Ukrainians are against a peace negotiation

From the first days of the Russian intervention, Russian-Ukrainian talks were surprisingly opened on the Belarusian border and then in Turkey. They had gone quite far since Ukraine had submitted proposals at the end of March which notably provided for a status of neutrality accompanied by strict international guarantees, reserving the examination of the situation in the occupied territories of Donbass and Crimea for which a discussion for a period of fifteen years. Volodymyr Zelensky called on Vladimir Putin for direct negotiation. But that was precisely when Ukraine felt itself to be militarily inferior.

Today, despite the occupation of more than twenty percent of the territory by Russia, Ukraine hopes to regain lost ground thanks to long-range weapons supplied in large numbers by the West. It no longer even excludes taking back Crimea where its special services were able to carry out spectacular actions against Russian military targets. The state of mind of the population is unfavorable to a peace negotiation which would lead to an amputation of the territory. President Zelensky, although he had regained his popularity thanks to his courage and determination at the start of the conflict, would not be able to impose it. No Western country can exert pressure in this direction. This must be the choice of Ukrainians. Unless the United States decides one day to no longer deliver equipment. But continuing the fighting actually serves their interest in permanently weakening Russia, as the Pentagon chief has hinted.

Diplomatic negotiations are about niches

Nor does the Russian side have an immediate interest in negotiations. If Vladimir Putin seems to have abandoned his initial objective of decapitating the government of kyiv, he cannot engage in talks before having conquered the whole of the Donbass which would allow him to show that the objectives set for this “special military operation” – to namely the liberation of the Russian-speaking populations of this region – have been achieved. It is a question of loss of face or not internally, not of relations with the West with which the fracture is assumed. With the exception of the intelligentsia and urban youth, the vast majority of the population, very nationalist, is behind him. The losses are certainly heavy but contrary to what happened during the war in Afghanistan where the mothers of soldiers were mobilized, they receive large sums and, if necessary, insurance on the education of their children. children for the price of their silence.

Any Western appeal to Moscow for a ceasefire would in this context be pure wishful thinking.

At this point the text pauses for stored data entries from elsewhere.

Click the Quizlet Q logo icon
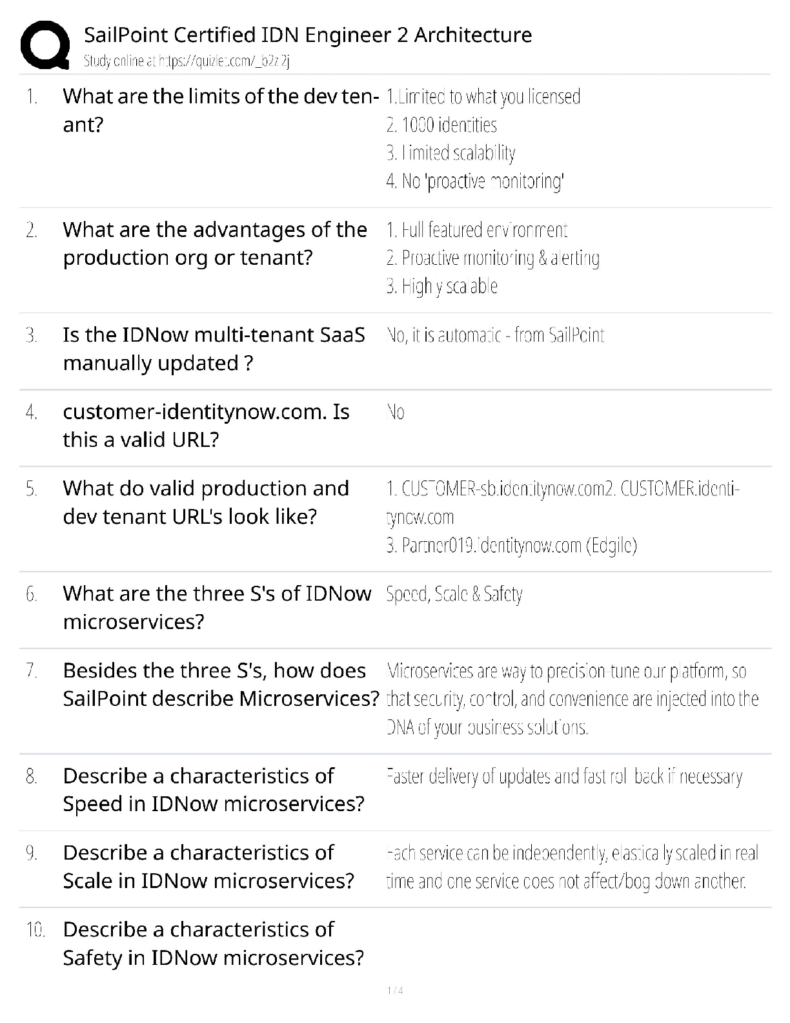 (45, 45)
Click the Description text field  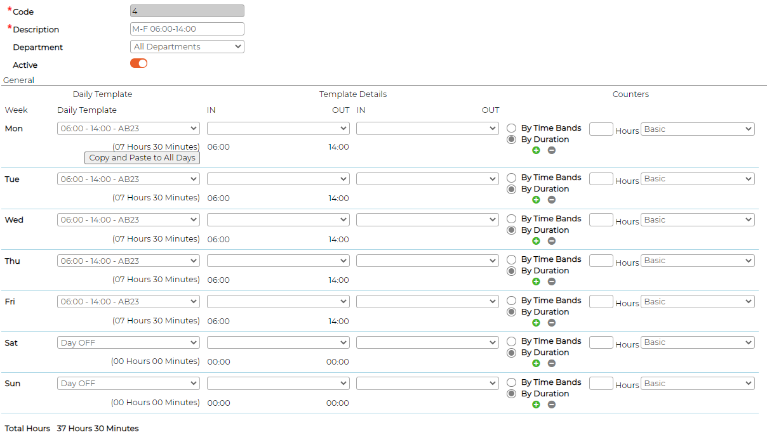187,29
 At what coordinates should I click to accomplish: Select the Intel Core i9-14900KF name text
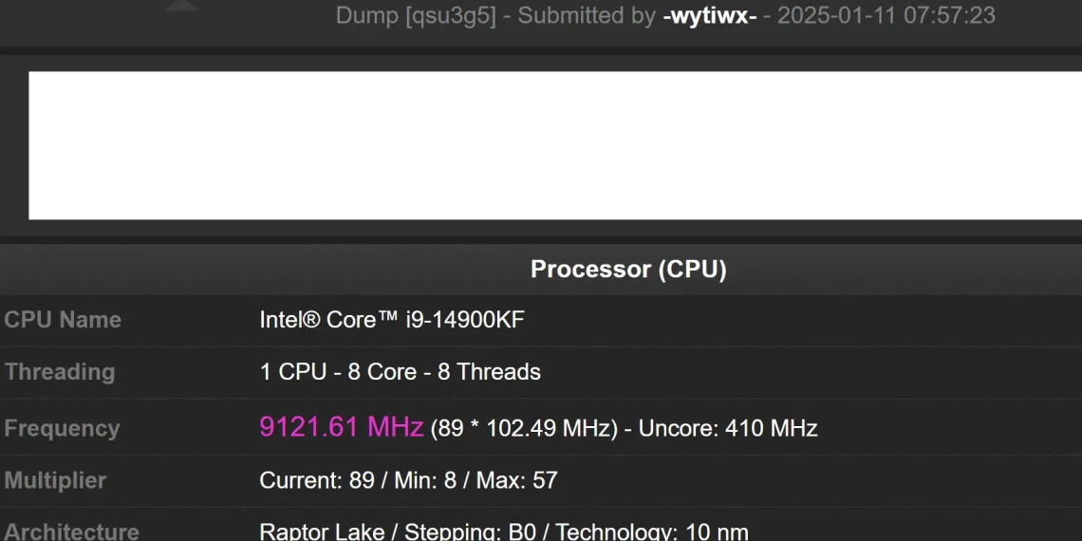pyautogui.click(x=392, y=320)
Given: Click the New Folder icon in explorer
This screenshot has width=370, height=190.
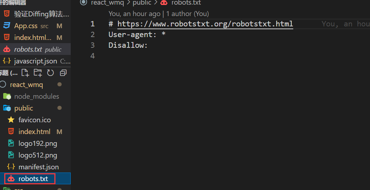Looking at the screenshot, I should tap(38, 73).
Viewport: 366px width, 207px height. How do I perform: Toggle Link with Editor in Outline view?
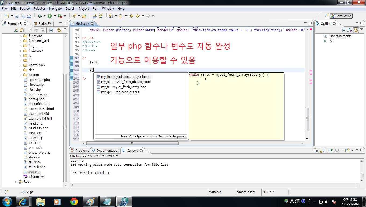(356, 30)
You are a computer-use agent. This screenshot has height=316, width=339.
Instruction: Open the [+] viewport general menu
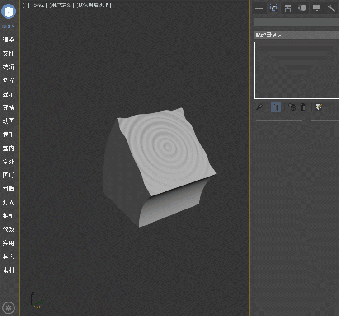(26, 5)
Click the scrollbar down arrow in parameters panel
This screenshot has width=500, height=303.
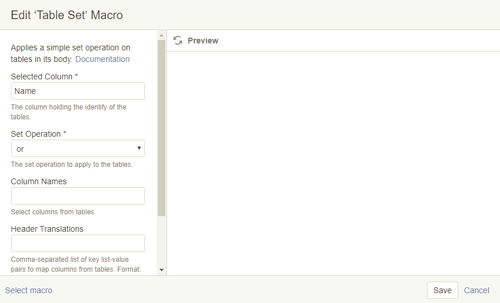coord(161,270)
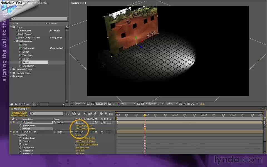Viewport: 267px width, 167px height.
Task: Open the flowchart view icon in Project panel
Action: [x=67, y=27]
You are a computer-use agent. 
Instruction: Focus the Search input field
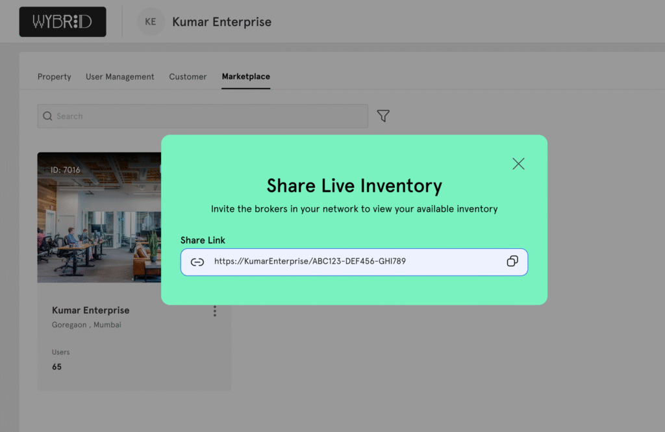click(208, 116)
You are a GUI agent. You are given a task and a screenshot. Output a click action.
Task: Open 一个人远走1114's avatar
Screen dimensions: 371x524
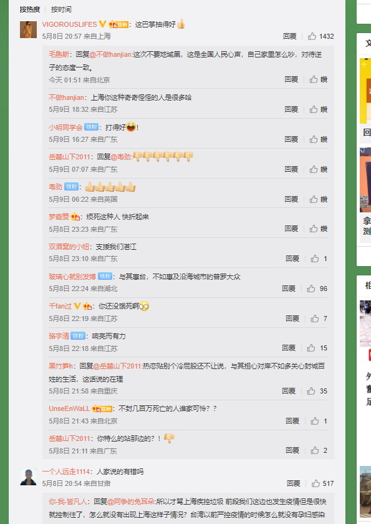[x=28, y=477]
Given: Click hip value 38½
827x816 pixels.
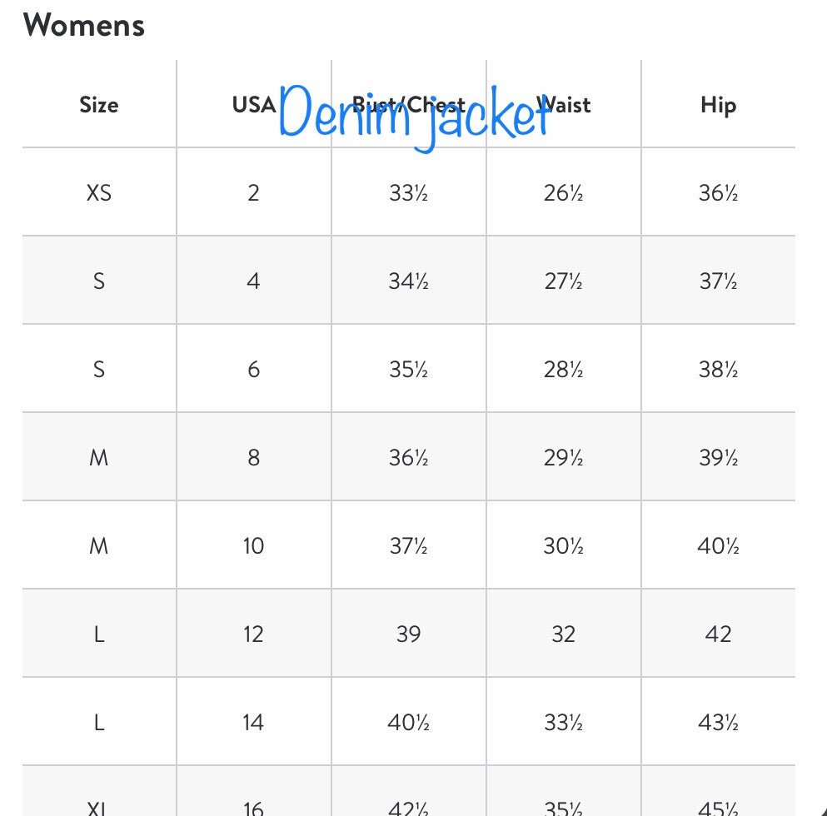Looking at the screenshot, I should click(x=718, y=370).
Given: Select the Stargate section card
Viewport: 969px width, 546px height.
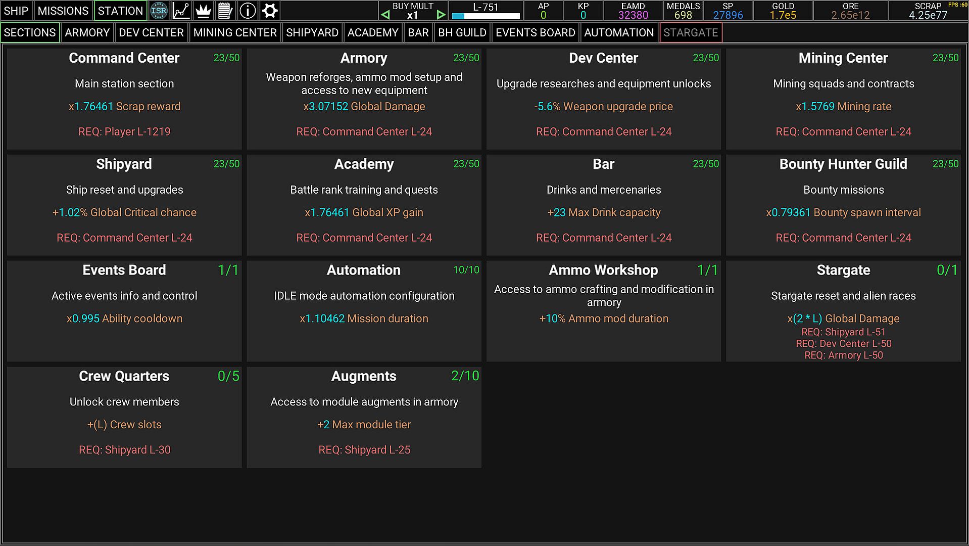Looking at the screenshot, I should tap(843, 311).
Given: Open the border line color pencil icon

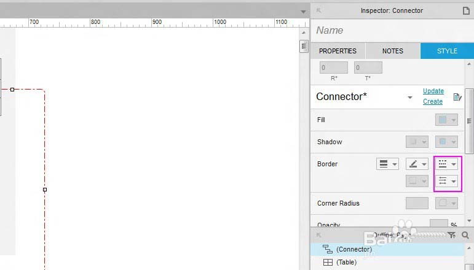Looking at the screenshot, I should click(417, 164).
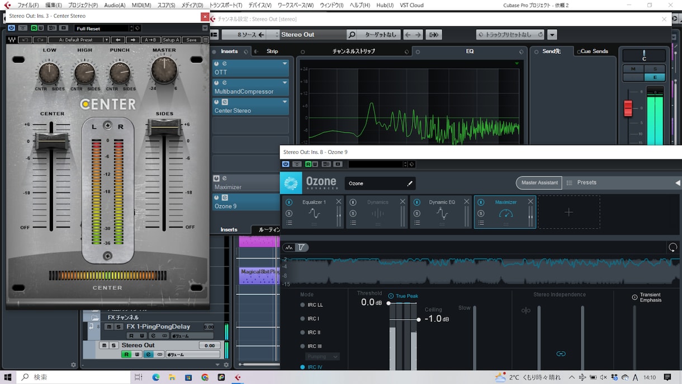This screenshot has height=384, width=682.
Task: Remove the Equalizer 1 module with its X icon
Action: pyautogui.click(x=338, y=202)
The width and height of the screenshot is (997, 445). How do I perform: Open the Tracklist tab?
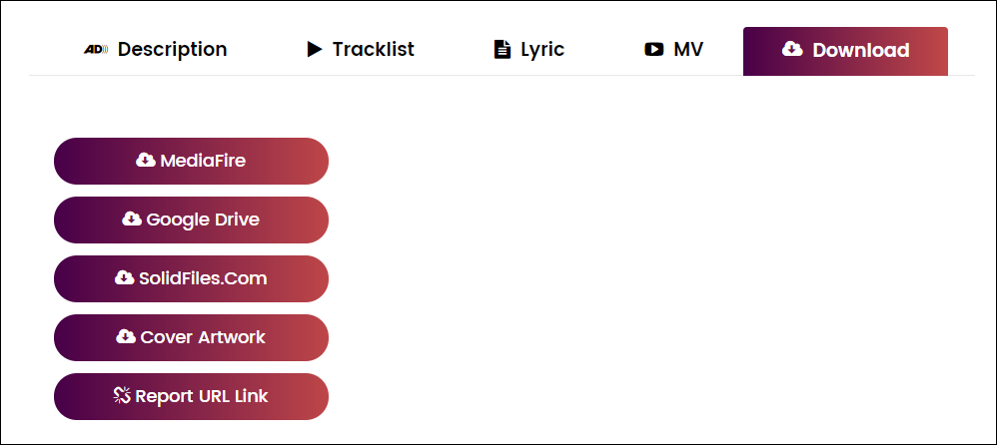pyautogui.click(x=373, y=49)
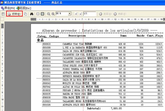
Task: Click the greyed back navigation arrow button
Action: pyautogui.click(x=105, y=14)
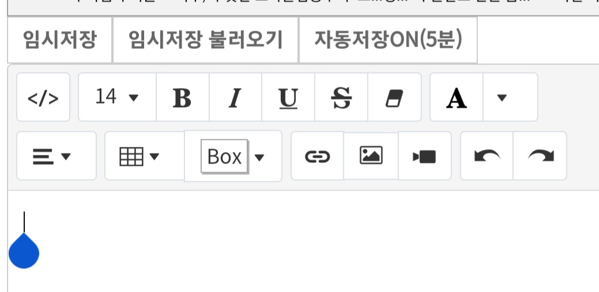Click the 임시저장 불러오기 button

tap(205, 40)
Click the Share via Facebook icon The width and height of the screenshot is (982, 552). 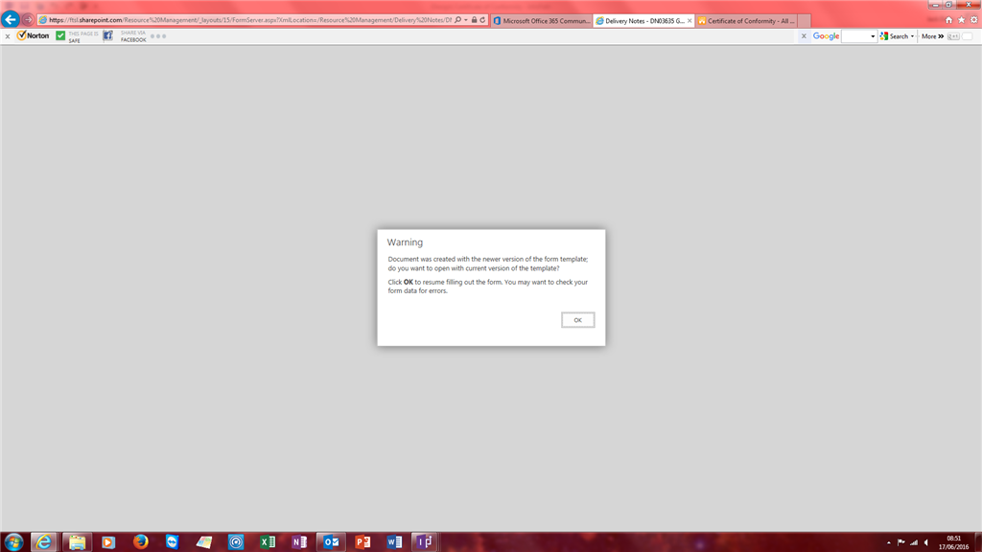(x=107, y=35)
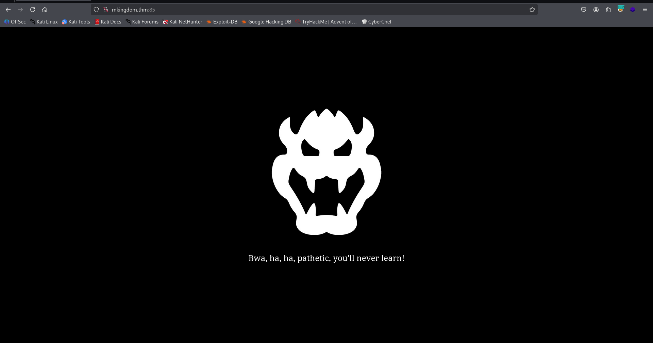
Task: Click the mkingdom.thm address bar
Action: (x=306, y=10)
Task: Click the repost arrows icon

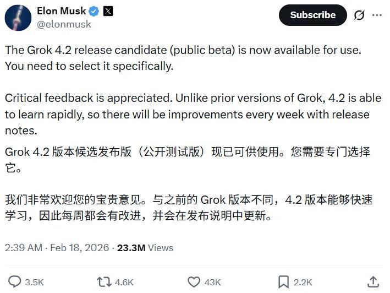Action: tap(104, 282)
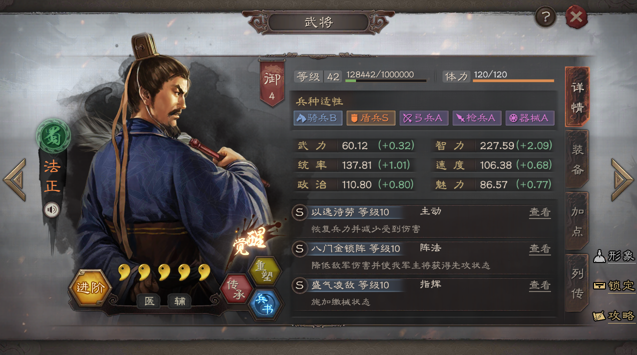Open the 传承 inheritance icon
The width and height of the screenshot is (637, 355).
point(236,289)
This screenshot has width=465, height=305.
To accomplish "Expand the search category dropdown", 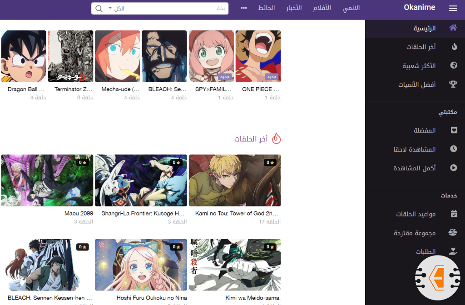I will 116,9.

In the meantime, diplomatic negotiations are focused on niches, very concrete cases such as the exchange of prisoners, the agreement on the export of cereals from Ukrainian ports at the request of the President of the African Union whose members are threatened by starvation or the agreement on a visit by IAEA experts [Agence internationale de l’énergie atomique] in Zaporizhia, the largest nuclear power plant in Europe. It should be noted that if the Security Council is out of the game because of the Russian veto, Antonio Guterres, the Secretary General of the United Nations, because of his neutrality, has involved himself in a discreet and effective manner on these subjects.

Great diplomatic negotiations are not about moral issues. They will have to wait for a balance of power to emerge on the battlefield.